• [Data pulled from a collection]

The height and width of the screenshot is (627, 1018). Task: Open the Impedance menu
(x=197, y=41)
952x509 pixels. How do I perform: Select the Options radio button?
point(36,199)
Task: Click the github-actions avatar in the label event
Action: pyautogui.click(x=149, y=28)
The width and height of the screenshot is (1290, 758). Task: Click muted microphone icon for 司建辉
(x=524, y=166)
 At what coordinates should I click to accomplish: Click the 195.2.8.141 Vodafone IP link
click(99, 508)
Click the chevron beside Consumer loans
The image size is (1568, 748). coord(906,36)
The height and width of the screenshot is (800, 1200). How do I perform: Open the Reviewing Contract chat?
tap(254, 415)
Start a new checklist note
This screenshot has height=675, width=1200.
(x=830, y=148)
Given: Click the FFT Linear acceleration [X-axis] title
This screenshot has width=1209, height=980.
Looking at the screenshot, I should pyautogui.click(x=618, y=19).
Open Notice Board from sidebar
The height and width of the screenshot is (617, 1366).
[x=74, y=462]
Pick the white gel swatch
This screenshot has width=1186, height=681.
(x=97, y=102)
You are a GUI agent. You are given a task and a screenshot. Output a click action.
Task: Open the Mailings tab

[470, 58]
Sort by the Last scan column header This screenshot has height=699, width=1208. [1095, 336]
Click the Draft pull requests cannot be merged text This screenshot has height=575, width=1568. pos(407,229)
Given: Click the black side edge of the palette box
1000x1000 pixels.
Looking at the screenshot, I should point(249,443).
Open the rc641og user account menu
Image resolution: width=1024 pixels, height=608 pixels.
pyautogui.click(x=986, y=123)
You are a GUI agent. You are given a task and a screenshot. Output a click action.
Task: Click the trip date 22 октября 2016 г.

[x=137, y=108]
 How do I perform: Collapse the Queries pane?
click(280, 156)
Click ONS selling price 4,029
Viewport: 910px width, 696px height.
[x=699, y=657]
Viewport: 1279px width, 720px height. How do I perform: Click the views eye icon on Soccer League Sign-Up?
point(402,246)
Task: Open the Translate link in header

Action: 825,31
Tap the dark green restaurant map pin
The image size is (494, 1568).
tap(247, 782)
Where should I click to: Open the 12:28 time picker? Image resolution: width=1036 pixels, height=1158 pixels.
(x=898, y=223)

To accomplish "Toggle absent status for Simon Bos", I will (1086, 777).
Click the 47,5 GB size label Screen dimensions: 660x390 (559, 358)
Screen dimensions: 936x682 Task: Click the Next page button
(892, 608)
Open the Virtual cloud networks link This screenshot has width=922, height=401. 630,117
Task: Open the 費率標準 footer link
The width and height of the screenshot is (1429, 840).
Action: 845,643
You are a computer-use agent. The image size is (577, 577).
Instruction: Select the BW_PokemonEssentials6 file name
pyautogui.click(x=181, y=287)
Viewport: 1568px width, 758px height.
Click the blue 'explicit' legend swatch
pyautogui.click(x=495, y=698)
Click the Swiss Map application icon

• [Directions for this task] Could you switch every "GUI agent" in the data above to "screen agent" and give it back with nothing else altered?

• [Written response]
The height and width of the screenshot is (627, 1018). Task: Open the Impedance menu
(x=197, y=41)
952x509 pixels. How do I perform: Select the Options radio button?
point(36,199)
Task: Click the github-actions avatar in the label event
Action: pyautogui.click(x=149, y=28)
The width and height of the screenshot is (1290, 758). Task: Click muted microphone icon for 司建辉
(x=524, y=166)
 At what coordinates should I click to accomplish: Click the 195.2.8.141 Vodafone IP link
click(99, 508)
Click the chevron beside Consumer loans
The image size is (1568, 748). coord(906,36)
The height and width of the screenshot is (800, 1200). How do I perform: Open the Reviewing Contract chat?
tap(254, 415)
Start a new checklist note
This screenshot has height=675, width=1200.
(x=830, y=148)
Given: Click the FFT Linear acceleration [X-axis] title
This screenshot has width=1209, height=980.
Looking at the screenshot, I should pyautogui.click(x=618, y=19).
Open Notice Board from sidebar
The height and width of the screenshot is (617, 1366).
[x=74, y=462]
Pick the white gel swatch
This screenshot has width=1186, height=681.
(x=97, y=102)
You are a screen agent. You are given a task and a screenshot. Output a click action.
Task: Open the Mailings tab

[470, 58]
Sort by the Last scan column header This screenshot has height=699, width=1208. [1095, 336]
Click the Draft pull requests cannot be merged text This screenshot has height=575, width=1568. pos(407,229)
Given: Click the black side edge of the palette box
1000x1000 pixels.
Looking at the screenshot, I should point(249,443).
Open the rc641og user account menu
Image resolution: width=1024 pixels, height=608 pixels.
pyautogui.click(x=986, y=123)
You are a screen agent. You are given a task and a screenshot. Output a click action.
Task: Click the trip date 22 октября 2016 г.

[x=137, y=108]
 How do I perform: Collapse the Queries pane?
click(280, 156)
Click ONS selling price 4,029
Viewport: 910px width, 696px height.
[x=699, y=657]
Viewport: 1279px width, 720px height. How do I perform: Click the views eye icon on Soccer League Sign-Up?
point(402,246)
Task: Open the Translate link in header

Action: 825,31
Tap the dark green restaurant map pin
The image size is (494, 1568).
tap(247, 782)
Where should I click to: Open the 12:28 time picker? Image resolution: width=1036 pixels, height=1158 pixels.
(x=898, y=223)

To accomplish "Toggle absent status for Simon Bos", I will (1086, 777).
Click the 47,5 GB size label Screen dimensions: 660x390 (559, 358)
Screen dimensions: 936x682 Task: Click the Next page button
(892, 608)
Open the Virtual cloud networks link This screenshot has width=922, height=401. 630,117
Task: Open the 費率標準 footer link
The width and height of the screenshot is (1429, 840).
Action: 845,643
You are a computer-use agent. The image size is (577, 577).
Instruction: Select the BW_PokemonEssentials6 file name
pyautogui.click(x=181, y=287)
Viewport: 1568px width, 758px height.
Click the blue 'explicit' legend swatch
pyautogui.click(x=495, y=698)
Click the Swiss Map application icon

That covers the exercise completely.